Swap "agent" for "assistant" in the data from the very start through the line that contains "[x=264, y=69]", keeping everything else the same, and leave out the pictures when you write it back.
──────── EXTRACTED MATERIAL ────────
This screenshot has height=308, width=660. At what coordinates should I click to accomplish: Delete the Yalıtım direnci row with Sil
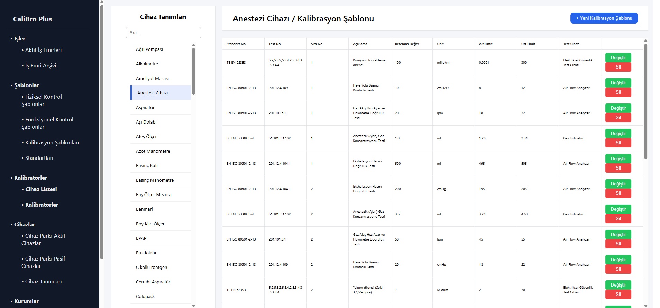coord(618,295)
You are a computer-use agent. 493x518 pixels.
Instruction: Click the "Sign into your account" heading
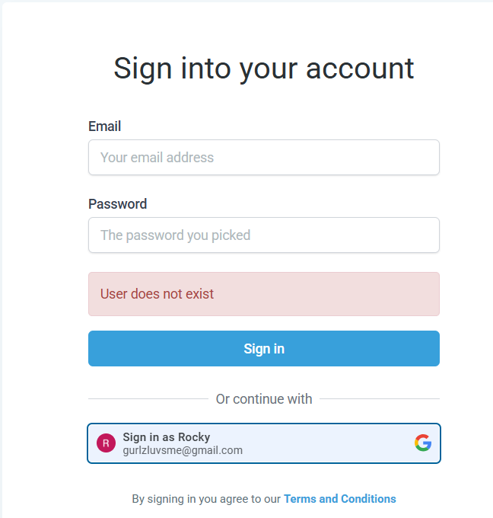[x=264, y=69]
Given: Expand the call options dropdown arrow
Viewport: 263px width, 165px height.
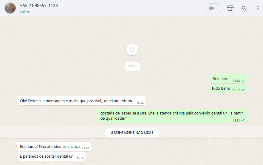Looking at the screenshot, I should tap(218, 8).
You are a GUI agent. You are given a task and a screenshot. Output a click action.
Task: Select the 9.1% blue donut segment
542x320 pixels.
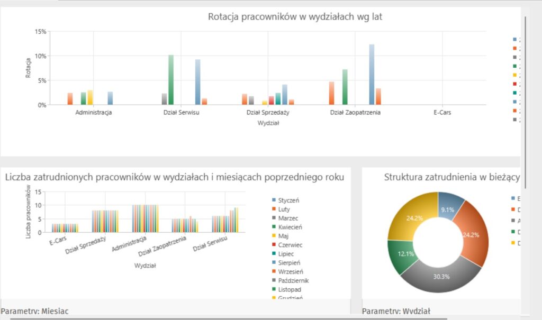[450, 203]
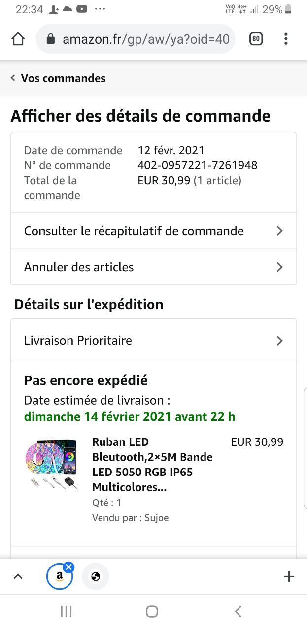Image resolution: width=307 pixels, height=630 pixels.
Task: Open the Ruban LED product thumbnail
Action: pos(51,464)
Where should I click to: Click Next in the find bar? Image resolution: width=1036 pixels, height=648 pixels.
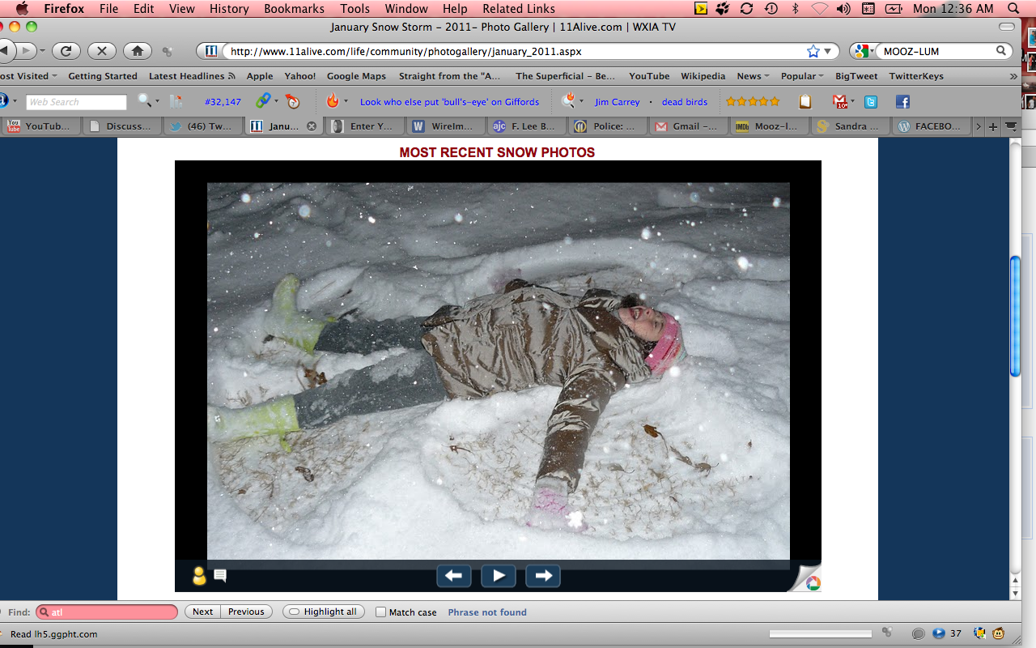(202, 612)

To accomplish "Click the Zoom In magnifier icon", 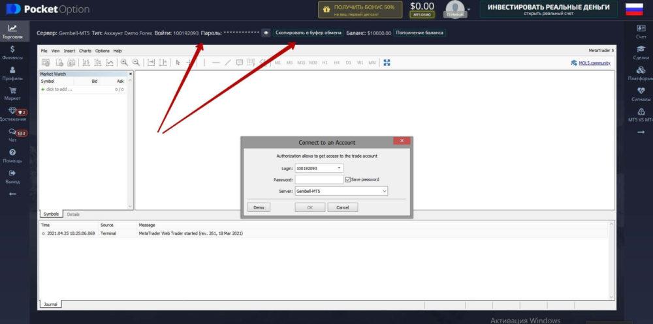I will [x=124, y=63].
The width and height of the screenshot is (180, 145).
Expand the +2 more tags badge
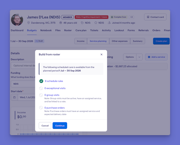131,17
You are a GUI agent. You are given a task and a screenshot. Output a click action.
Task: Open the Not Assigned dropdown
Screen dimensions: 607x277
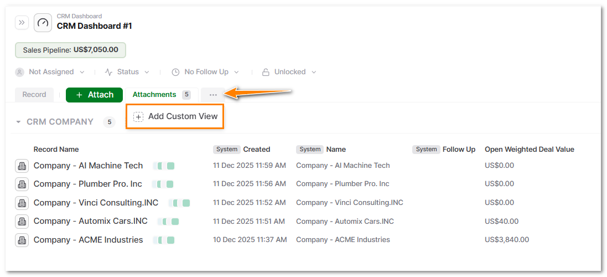tap(50, 72)
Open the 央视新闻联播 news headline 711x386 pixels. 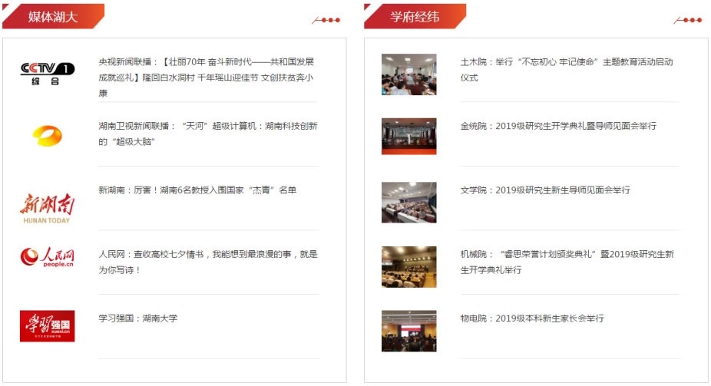click(x=207, y=77)
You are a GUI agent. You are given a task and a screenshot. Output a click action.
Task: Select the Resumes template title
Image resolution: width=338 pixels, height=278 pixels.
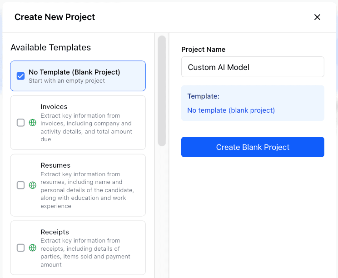55,165
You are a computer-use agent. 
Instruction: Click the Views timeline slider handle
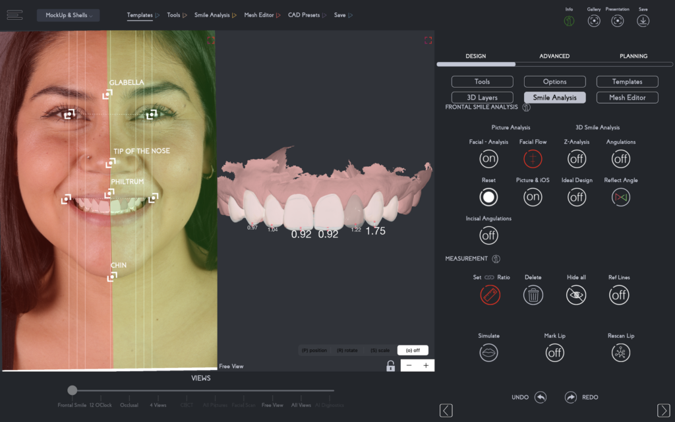[x=73, y=389]
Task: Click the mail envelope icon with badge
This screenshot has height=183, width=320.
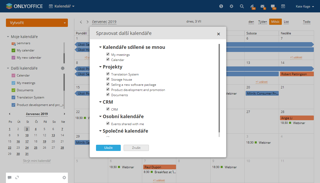Action: pos(262,6)
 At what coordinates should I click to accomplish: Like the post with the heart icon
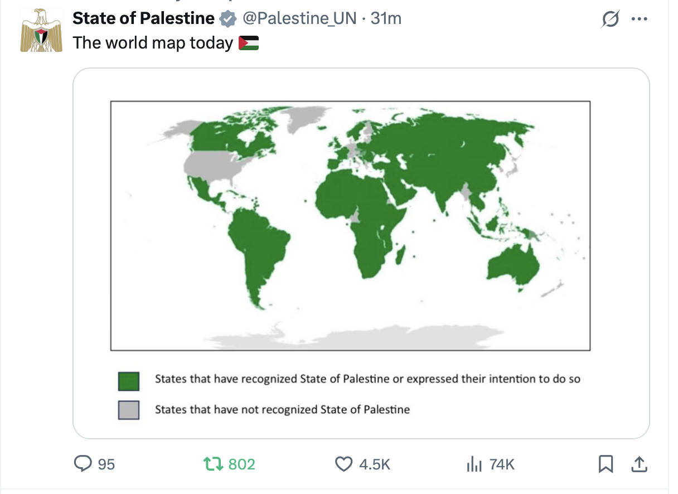[x=344, y=463]
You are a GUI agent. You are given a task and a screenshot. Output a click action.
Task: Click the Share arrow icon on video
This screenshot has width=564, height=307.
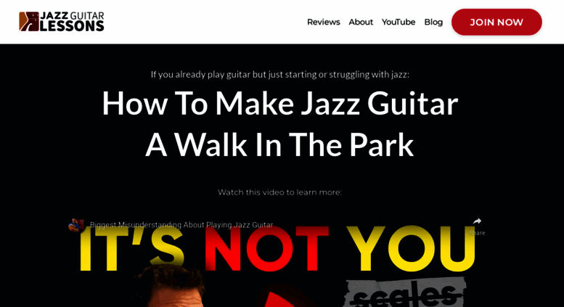pos(477,221)
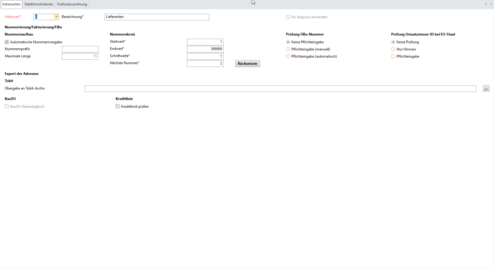Switch to the Selektionskriterien tab
494x268 pixels.
(x=39, y=4)
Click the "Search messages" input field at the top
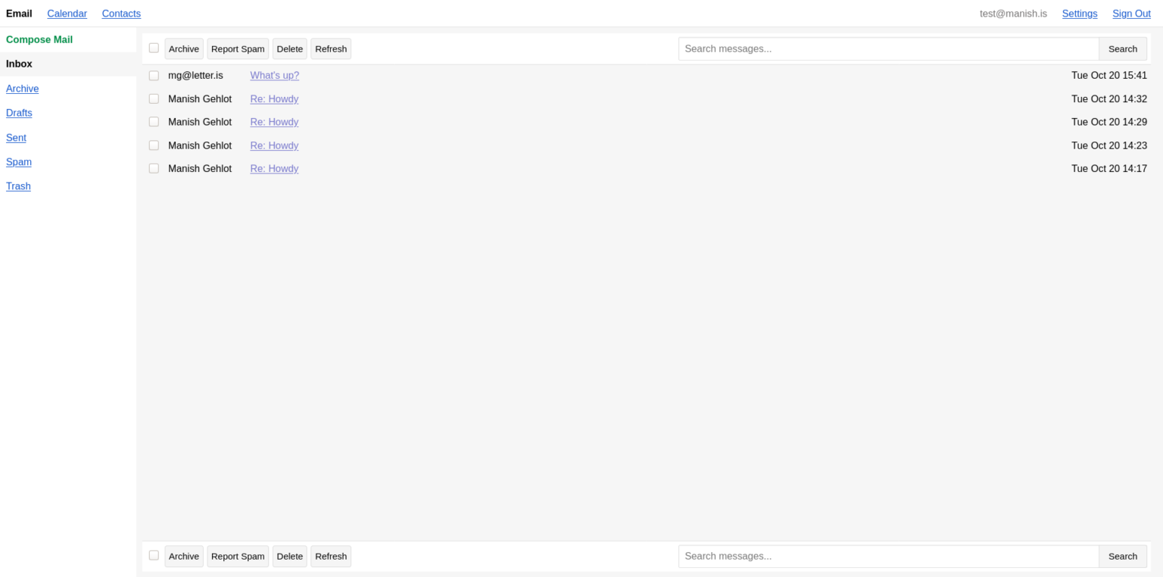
────────
> **RESULT FOR THIS TASK**:
This screenshot has height=308, width=660. At what coordinates should I click to accomplish: Delete the Yalıtım direnci row with Sil
coord(618,295)
You are a computer-use assistant. 493x518 pixels.
Instruction: Click the "Sign into your account" heading
[x=264, y=69]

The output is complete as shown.